In response, please consider that: Abraham Lincoln, Eleanor Roosevelt, Rosa Parks, Marcel Proust, Frédéric Chopin, Charles Darwin, Steve Wozniak, Mother Teresa, Gandhi, Steven Spielberg, J.K. Rowling, Charles Schulz, Bill Gates, Barack Obama, Mitt Romney, Ron Paul, Dale Carnegie, Albert Einstein, Dr. Seuss, Warren Buffett, Al Gore, Charles Schwab, David Letterman, Barbara Walters, Isaac Newton, Pablo Picasso ("Without great solitude, no serious work is possible”), W. B. Yeats, George Orwell, Johnny Carson, Meryl Streep, Tom Hanks, Steve Martin and even Moses, Jesus, and Buddha have been identified by Cain in her research as introverts.

If my child or yours were to grow up to have the qualities and accomplishments of those people that came before them, I think we would all be quite satisfied providing them with a little solitude and quiet reflection on which to build their greatness.

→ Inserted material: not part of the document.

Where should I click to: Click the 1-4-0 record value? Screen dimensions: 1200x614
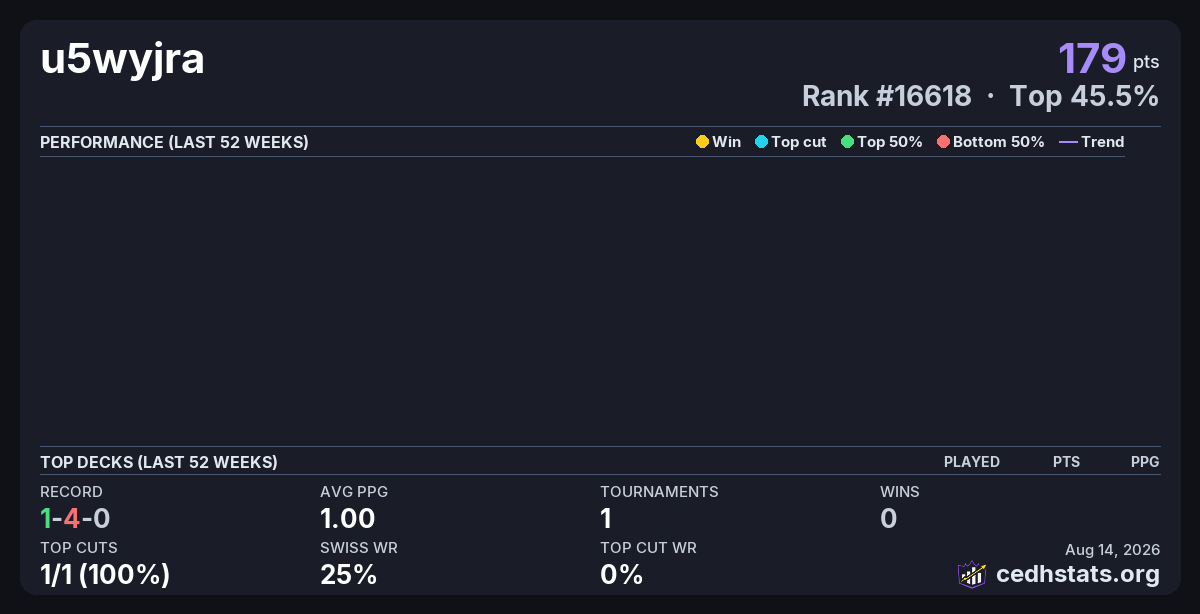75,518
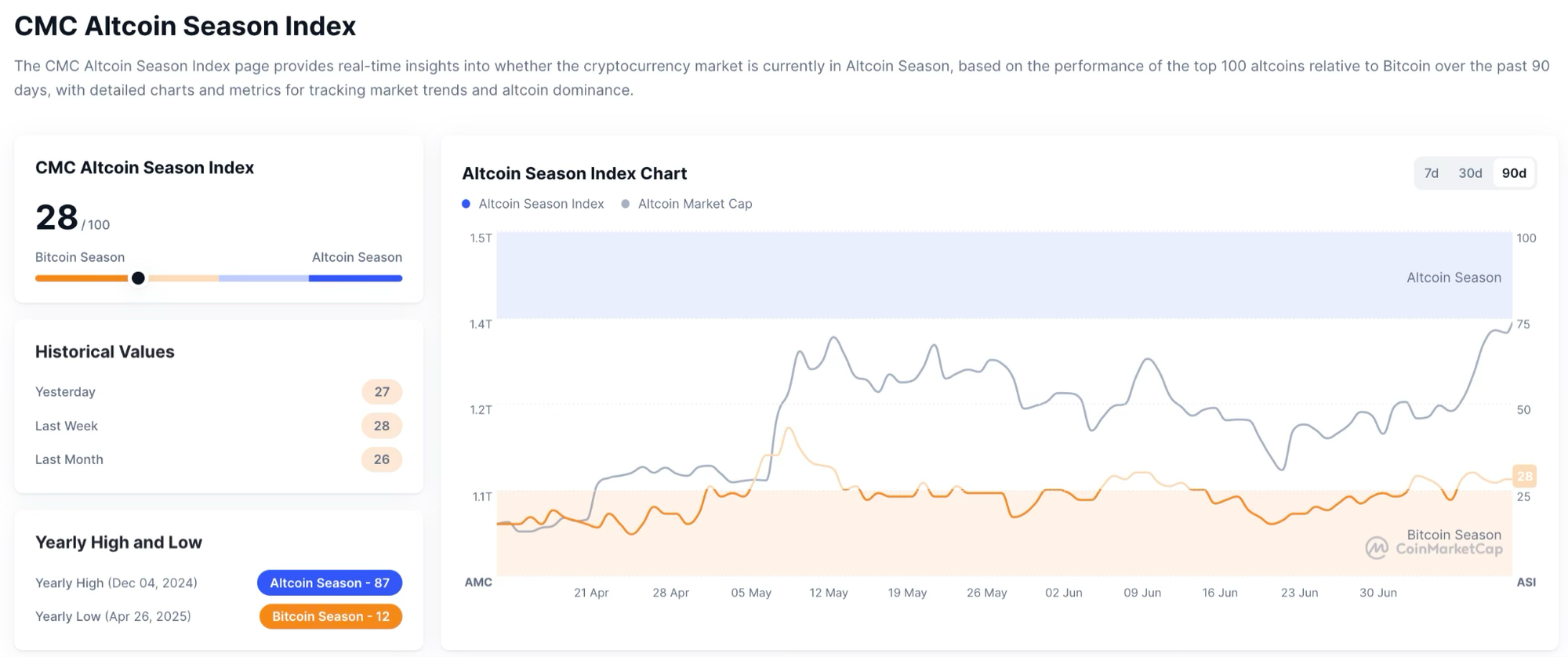Click the black slider knob on season bar
1568x657 pixels.
pyautogui.click(x=138, y=278)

As the Chinese philosopher Lao Zi said: ''Those who know do not speak. Those who speak do not know.''

3 comments:

  1. And the crazy thing is that, though I consider myself an introvert, I feel that the weight of the educational machine forces me to grade more critically the introverted students in my class. I can empathize completely with them, yet the rubrics and assessments seem to force me to penalize quietness. On the other hand, there is something to be said for pushing the envelope of comfort and forcing all (whether introverts or extroverts) to try things that make them a little uncomfortable now and then.

    ReplyDelete
  2. Beautifully written and thought-provoking. Another technique for working with introverts is having everyone respond to a prompt in writing and to then share the responses and thoughts anonymously. It creates a safe space for an introverted student to hear his or her thoughts aloud and to enjoy the lively conversation those thoughts often inspire.

    ReplyDelete
    Replies
    1. I like that idea as well, Karen. Thanks for another great contribution.